Die Pfingst­frei­zeit des Jugend­rot­kreuzes des Kreis­ver­bandes Unna hat schon Tra­di­tion: Das Jugend­rot­kreuz ver­brachte mit einer Kinder- und Jugend­gruppe die dies­jäh­rige Frei­zeit auf der Bug Altena. Gemeinsam mit ins­ge­samt 40 Teil­neh­mern aus dem gesamten Kreis­ge­biet ging es am Freitag vor Pfing­sten (13.5.) auf eine Zeit­reise in Rich­tung Mit­tel­alter. Aus Holzwickede star­teten 14 Teil­nehmer am frühen Nach­mittag in Rich­tung Altena.

Orga­ni­siert durch die Mit­glieder der AG Feri­en­frei­zeit des Jugend­rot­kreuzes Holzwickede erwar­teten alle eine Menge Spiel, Spaß und Span­nung auf der Burg Altena. Im Hause der Jugend­her­berge an der Burg wurden alle unter­ge­bracht. Das Gelände wurde durch die jungen Rit­ter­an­wärter und Burg­fräu­leins ein­ge­nommen. Die Fahne des Jugend­rot­kreuzes wurde gehisst. Der Frei­tag­abend wurde nach dem Abend­essen der mit Ken­nen­lern­spielen beendet.

Hofnarren und Burggespenst

Lei­teten das Lan­zen­tur­nier: die ver­klei­deten vier Hof­narren der AG Feri­en­frei­zeit und das Burg­ge­spenst (JRK Kreis­lei­terin Regina Klose). (Foto: privat)
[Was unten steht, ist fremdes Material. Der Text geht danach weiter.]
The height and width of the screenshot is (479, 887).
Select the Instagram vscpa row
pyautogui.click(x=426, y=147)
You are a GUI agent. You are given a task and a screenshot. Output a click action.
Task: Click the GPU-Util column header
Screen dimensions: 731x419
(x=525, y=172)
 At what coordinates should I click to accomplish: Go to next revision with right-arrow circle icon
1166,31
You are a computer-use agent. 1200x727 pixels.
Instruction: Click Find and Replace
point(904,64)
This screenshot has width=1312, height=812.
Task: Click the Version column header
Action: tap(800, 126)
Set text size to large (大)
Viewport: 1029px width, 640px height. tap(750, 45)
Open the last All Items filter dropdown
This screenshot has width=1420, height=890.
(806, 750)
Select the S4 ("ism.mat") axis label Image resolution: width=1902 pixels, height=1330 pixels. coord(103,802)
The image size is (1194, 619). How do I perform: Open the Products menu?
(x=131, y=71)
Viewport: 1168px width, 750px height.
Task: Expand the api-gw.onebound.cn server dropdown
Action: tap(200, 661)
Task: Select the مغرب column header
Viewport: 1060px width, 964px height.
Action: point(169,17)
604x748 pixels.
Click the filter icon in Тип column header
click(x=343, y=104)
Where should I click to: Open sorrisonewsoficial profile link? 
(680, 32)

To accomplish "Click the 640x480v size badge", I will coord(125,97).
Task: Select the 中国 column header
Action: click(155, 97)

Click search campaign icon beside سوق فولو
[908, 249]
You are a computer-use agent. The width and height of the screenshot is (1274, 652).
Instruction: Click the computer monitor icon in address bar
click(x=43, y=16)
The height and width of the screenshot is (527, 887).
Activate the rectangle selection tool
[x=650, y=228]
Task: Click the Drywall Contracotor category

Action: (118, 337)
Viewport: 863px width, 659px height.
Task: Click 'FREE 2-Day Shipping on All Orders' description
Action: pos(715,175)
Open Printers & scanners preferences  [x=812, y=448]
Am frühen Sams­tag­morgen star­tete das Pro­gramm dann voll durch. Nach ein paar Spiel­chen zum Auf­wärmen stand die Krea­ti­vität im Vor­der­grund. Die Rit­ter­an­wärter und Burg­fräu­leins benö­tigten dem Mit­tel­alter ent­spre­chende Klei­dung, Rüstung und Waffen. Gesagt – getan: Es wurde fleißig geba­stelt, gesägt und geschraubt. Fernab von Spie­le­kon­sole, Fern­sehen und Smart­phone ging es am Nach­mittag zur Burg­rally. Die Kinder und Jugend­li­chen wurden in vier Gruppen auf­ge­teilt und mussten alle fleißig bei der Burg­be­sich­ti­gung Quiz­fragen beant­worten. Bei­spiels­weise wissen alle nun auch, woher die Redensart „einen Zacken zulegen“ kommt. Nach dem erfolg­rei­chen Nach­mittag konnten die Bastel­ar­beiten fort­ge­setzt werden, so dass alle Kinder gewappnet für die geplanten Rit­ter­spiele des näch­sten Tages waren.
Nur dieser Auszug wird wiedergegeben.